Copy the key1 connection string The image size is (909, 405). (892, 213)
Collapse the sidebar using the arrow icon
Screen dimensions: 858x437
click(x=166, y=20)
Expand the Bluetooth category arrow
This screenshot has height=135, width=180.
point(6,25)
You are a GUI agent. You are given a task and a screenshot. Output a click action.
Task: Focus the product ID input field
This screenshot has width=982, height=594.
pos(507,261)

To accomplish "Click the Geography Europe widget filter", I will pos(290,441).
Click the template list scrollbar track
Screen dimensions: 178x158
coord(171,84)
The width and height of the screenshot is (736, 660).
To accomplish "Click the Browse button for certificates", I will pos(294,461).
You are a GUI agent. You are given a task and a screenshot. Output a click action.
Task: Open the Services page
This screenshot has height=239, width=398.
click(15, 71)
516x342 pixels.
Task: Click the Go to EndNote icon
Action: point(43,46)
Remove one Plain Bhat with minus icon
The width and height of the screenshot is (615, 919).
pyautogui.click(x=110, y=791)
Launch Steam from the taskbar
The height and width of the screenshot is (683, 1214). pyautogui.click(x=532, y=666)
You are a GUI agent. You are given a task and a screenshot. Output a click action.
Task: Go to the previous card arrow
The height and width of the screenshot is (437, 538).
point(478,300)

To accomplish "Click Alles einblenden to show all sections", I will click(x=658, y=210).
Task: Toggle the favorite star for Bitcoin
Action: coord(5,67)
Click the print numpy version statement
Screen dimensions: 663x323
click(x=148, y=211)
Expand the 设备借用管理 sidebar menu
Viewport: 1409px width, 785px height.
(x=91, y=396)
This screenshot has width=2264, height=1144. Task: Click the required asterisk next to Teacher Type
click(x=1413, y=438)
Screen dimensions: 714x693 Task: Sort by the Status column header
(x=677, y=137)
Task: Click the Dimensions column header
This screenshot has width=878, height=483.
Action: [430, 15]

> **WHAT YOU SHOULD DO**
From the material above, extract each line that contains the string "header", matching it with case taken into account.

> **SOLUTION TO THE PROBLEM**
Screen dimensions: 714x693 Task: Sort by the Status column header
Task: Click the Dimensions column header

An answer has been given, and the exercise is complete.